E, uma vez mais, os países europeus da NATO são pressionados pelo governo norte-americano, o lobby das armas e os meios de comunicação social a aumentar os seus orçamentos militares; para isso são submetidos aos ecos das supostas ameaças e da agressividade de outras grandes potências que poderão destronar a única superpotência actual.

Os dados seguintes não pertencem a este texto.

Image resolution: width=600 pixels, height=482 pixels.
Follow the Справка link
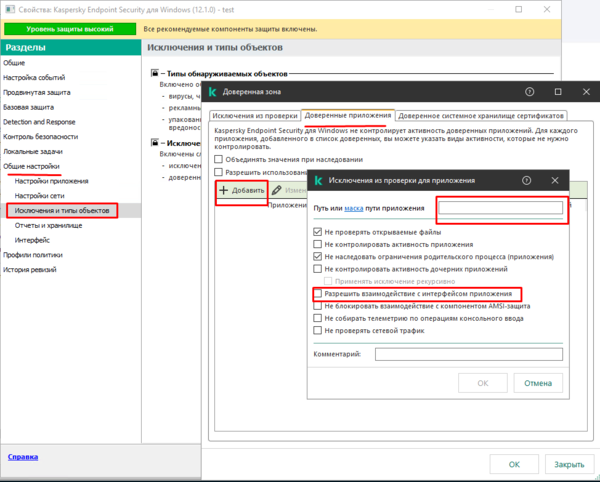pos(24,457)
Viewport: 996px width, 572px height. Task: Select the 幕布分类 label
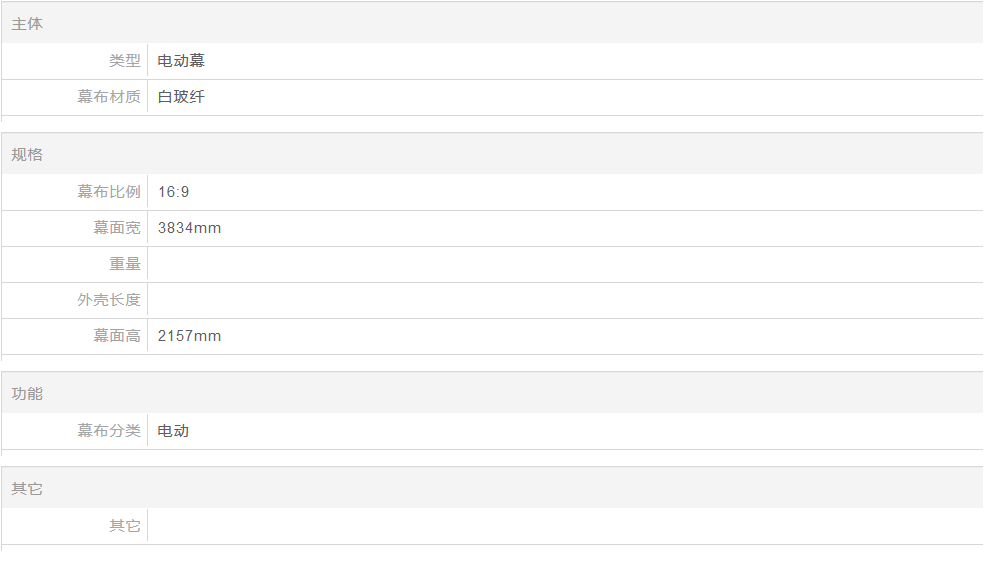[x=109, y=430]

Paralelamente, a União Europeia quer montar o seu próprio exército europeu, contrariando a vontade de numerosos Estados membros.
16 guerras, 173 conflitos
“Travaram-se 16 guerras e 173 conflitos armados em 2018, segundo o Instituto de Heidelberga para Investigação dos Conflitos Internacionais”, e “o sector de armamento registou 500% de lucros para os seus accionistas durante os últimos dez anos” (Handelszeitung, em 18 de Junho de 2019), isto é, 50% por ano! O autor, contudo, confunde causa e efeito quando escreve: “Existem razões para estes bons resultados: o número de conflitos está sempre a aumentar”.

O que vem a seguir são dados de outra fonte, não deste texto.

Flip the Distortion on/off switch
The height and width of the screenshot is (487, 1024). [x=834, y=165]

Como se as pessoas vivessem voluntariamente nessas guerras terríveis, em alguns casos durante anos e décadas! Como se a produção de bombas correspondesse às necessidades da humanidade…
Indo mais além, o autor designa os interessados pelos nomes: três das quatro maiores empresas de armamento são norte-americanas. No topo está a Lockheed Martin, cujos valores das acções atingiram “um pico inédito” uma vez que a empresa fabrica “2700 aviões de combate furtivos do tipo F-35” para o Pentágono, por 400 mil milhões de dólares. A seguir vem a Northrop Grumman, especialista em aeronáutica e no espaço, que está em plena euforia. E, finalmente, a United Technologies (UTC), que realiza cerca de 70% do seu volume de negócios previsto no sector de aviação. De notar que o grupo adquiriu recentemente o fornecedor de aviões Rockwell Collins.

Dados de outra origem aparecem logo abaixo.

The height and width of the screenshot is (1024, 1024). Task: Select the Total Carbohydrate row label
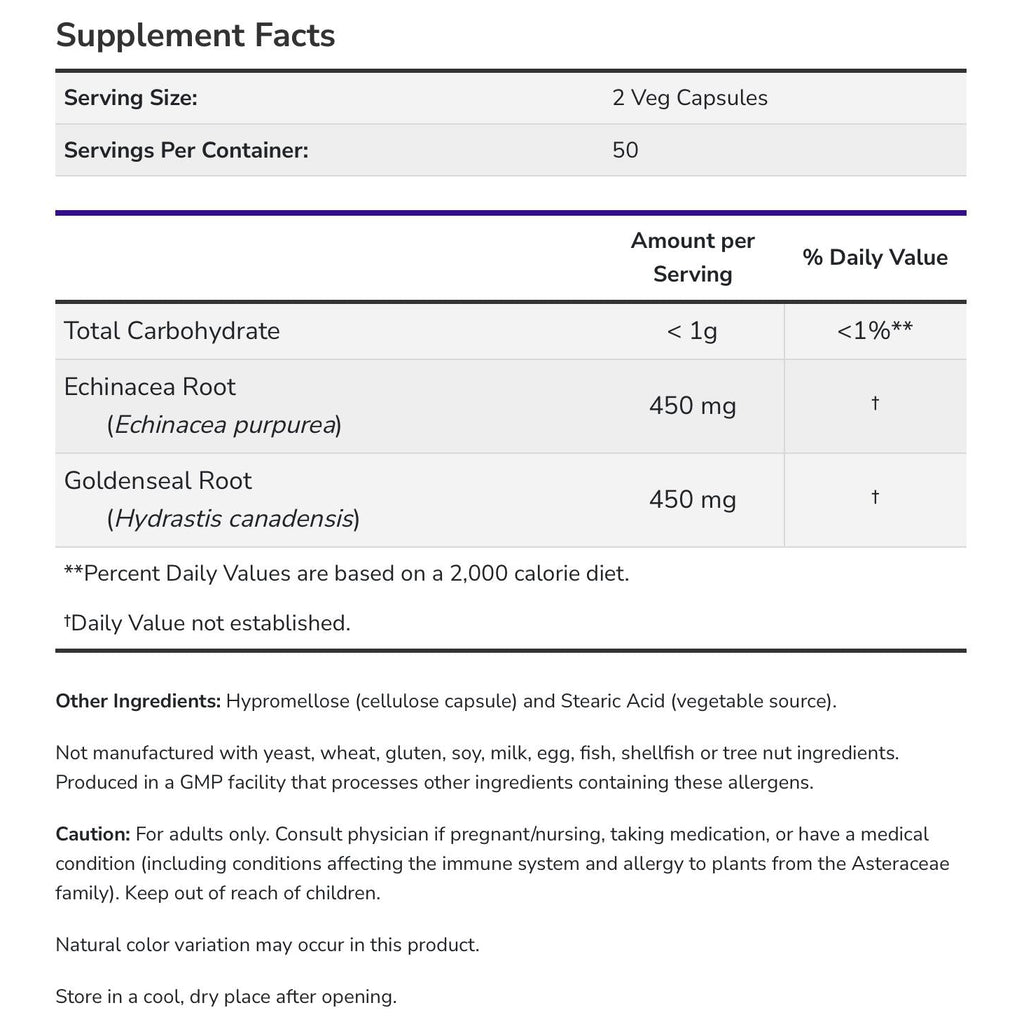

Podemos ainda nomear a Boeing, “o maior construtor aeronáutico do mundo”, cujo valor das acções caiu depois da queda do avião civil 737 Max – mas que irá pôr-se de pé.
O quarto na lista é o fabricante de aviões europeu Airbus, tirando actualmente proveito da má sorte do seu concorrente norte-americano Boeing: a sua parte está igualmente “em alta” (Handelszeitung, do dia 18 de Junho).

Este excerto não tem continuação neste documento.